ESA's Venus Express spacecraft has found the best evidence yet of active lava flows on Venus. Earlier missions to Venus have shown that the surface bears the unmistakable scarring of fierce, ancient volcanic activity. However, prior to Venus express, no mission had been successful in directly imaging clues to contemporary volcanism. This quirk has baffled scientists for years, as it has long been assumed that Venus hosts an internal heat source, and that heat has to escape somehow.
Venus is often given the moniker "Earth's twin", owing to the fact that it possesses a similar mass and composition to our planet. In reality, the landscape of Venus is scarred and barren, cloaked in a thick, toxic atmosphere that has created a runaway greenhouse effect resulting in a surface temperature of 462° C (864° F).
Previous observations of Venus' atmosphere have obliquely hinted at the presence of active volcanism.

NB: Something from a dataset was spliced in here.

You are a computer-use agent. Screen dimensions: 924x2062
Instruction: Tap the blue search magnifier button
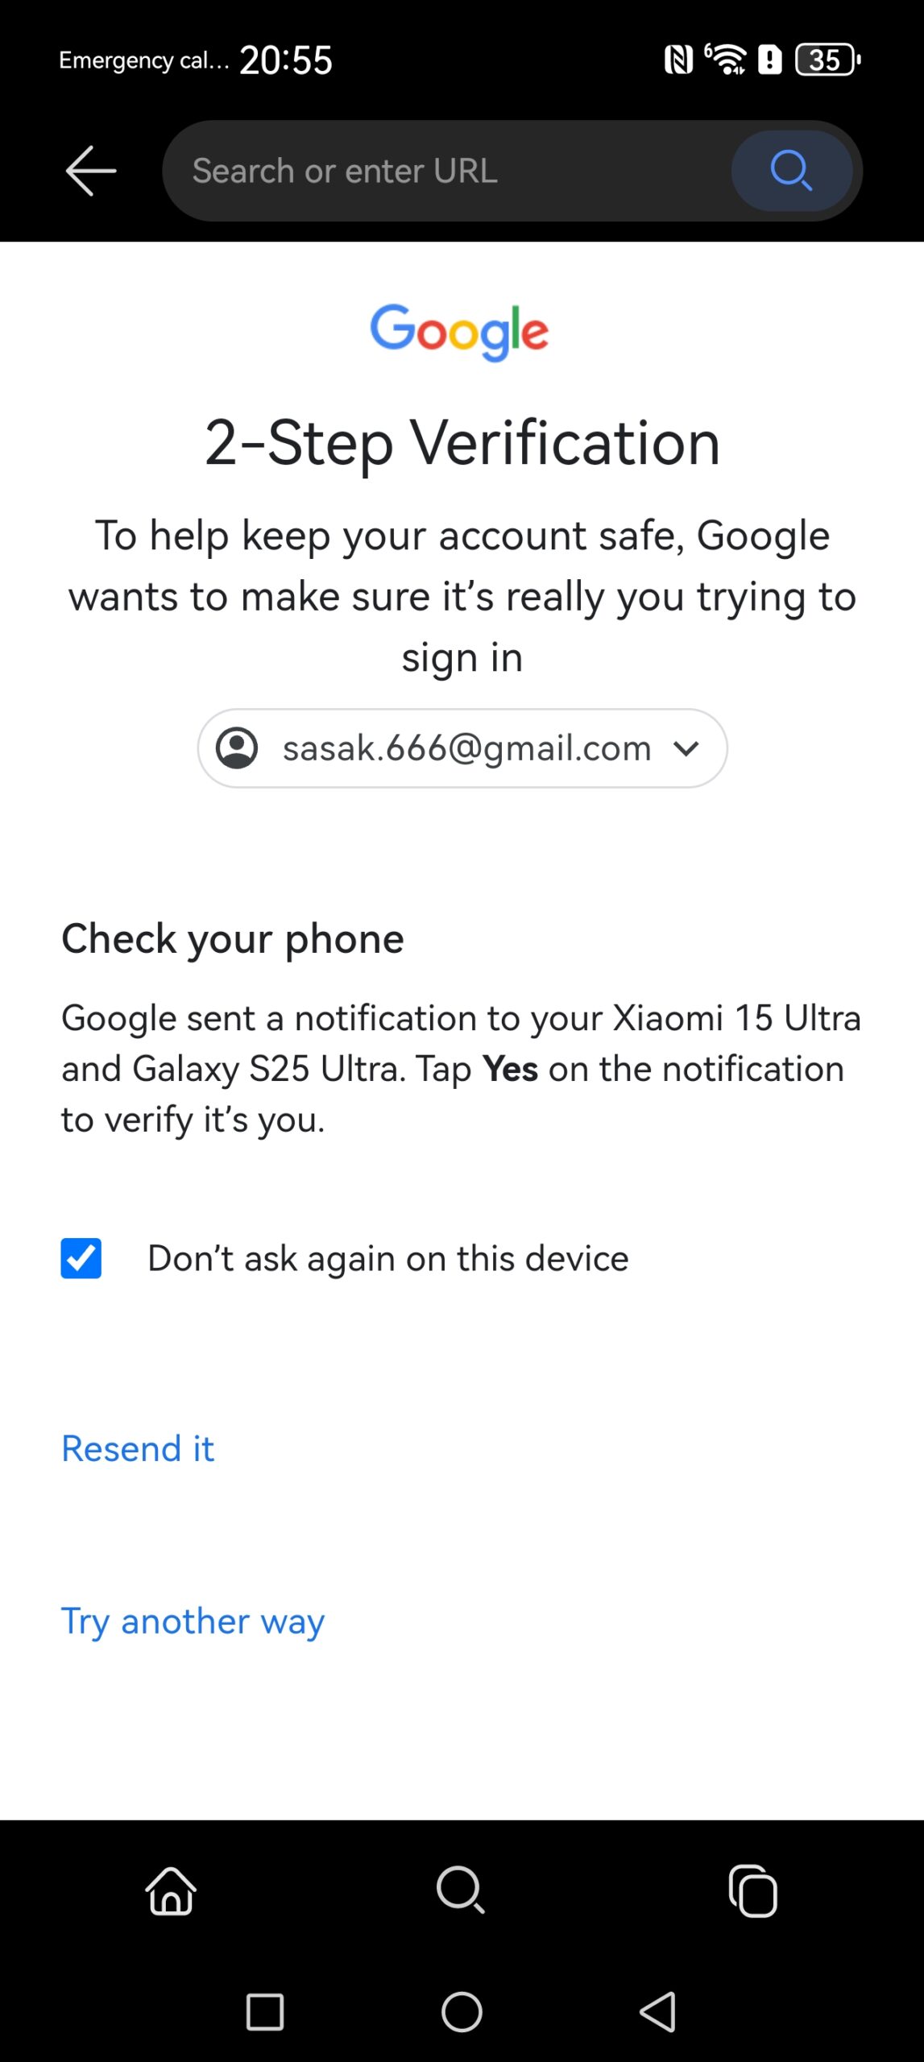click(791, 171)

For example, a spike in sulphur dioxide levels in Venus' upper atmosphere between 2006 and 2007 seemed to suggest a fierce but brief bout of volcanic activity, the after effects of which gradually subsided over the following five years.

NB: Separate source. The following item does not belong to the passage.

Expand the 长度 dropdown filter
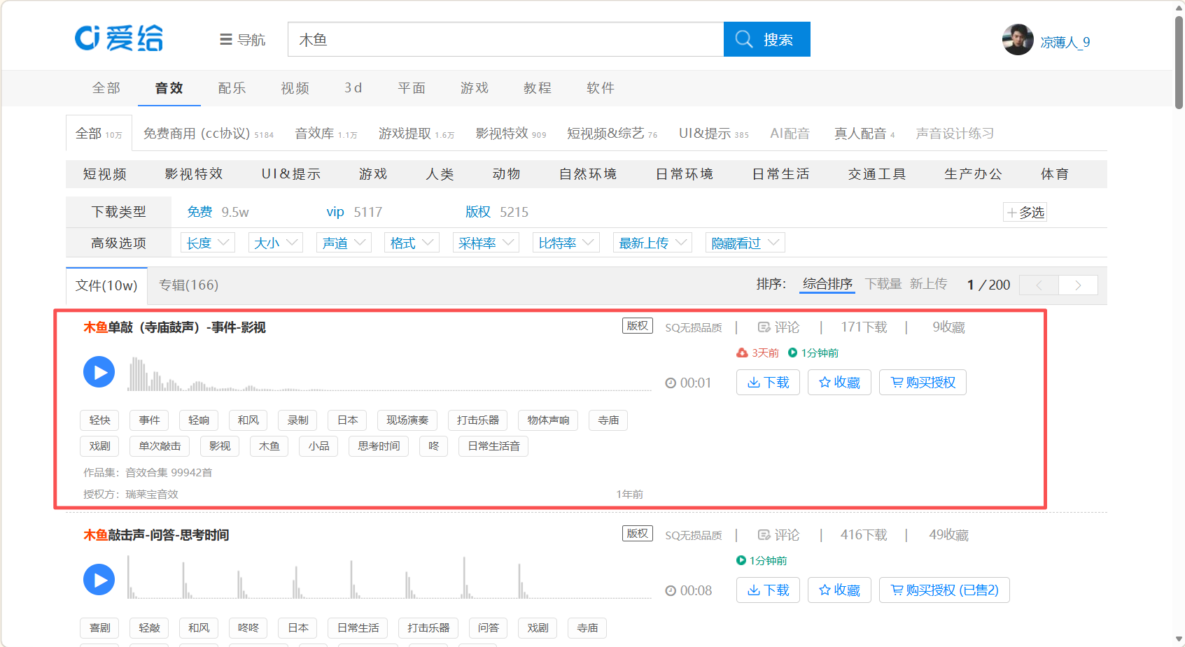This screenshot has width=1185, height=647. [208, 243]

One of the key impediments to our understanding of Venus is the dense nature of its atmosphere, which makes direct observation of the surface all but impossible. ESA's Venus Express was able to pierce the atmosphere and probe the surface of Earth's hellish twin by imaging in the infrared spectrum using its Venus Monitoring Camera (VMC).
Data returned from theVMC recorded a number of incidents in which the surface temporarily brightened and subsided over the period of just a few days along the Ganiki Chasma rift. The region sits close to the volcanoes Ozza Monsand Maat Mons, indicating that the events may have been volcanic in nature.
"We have now seen several events where a spot on the surface suddenly gets much hotter, and then cools down again," states Eugene Shalygin of the MaxPlanck Institute for Solar System Research, Germany, and lead author of the paper on the findings. "These four ‘hotspots’ are located in what are known from radar imagery to be tectonic rift zones, but this is the first time we have detected that they are hot and changing in temperature from day to day. It is the most tantalising evidence yet for active volcanism."
A paper regarding the findings is available in the journal Geophysical Research Letters.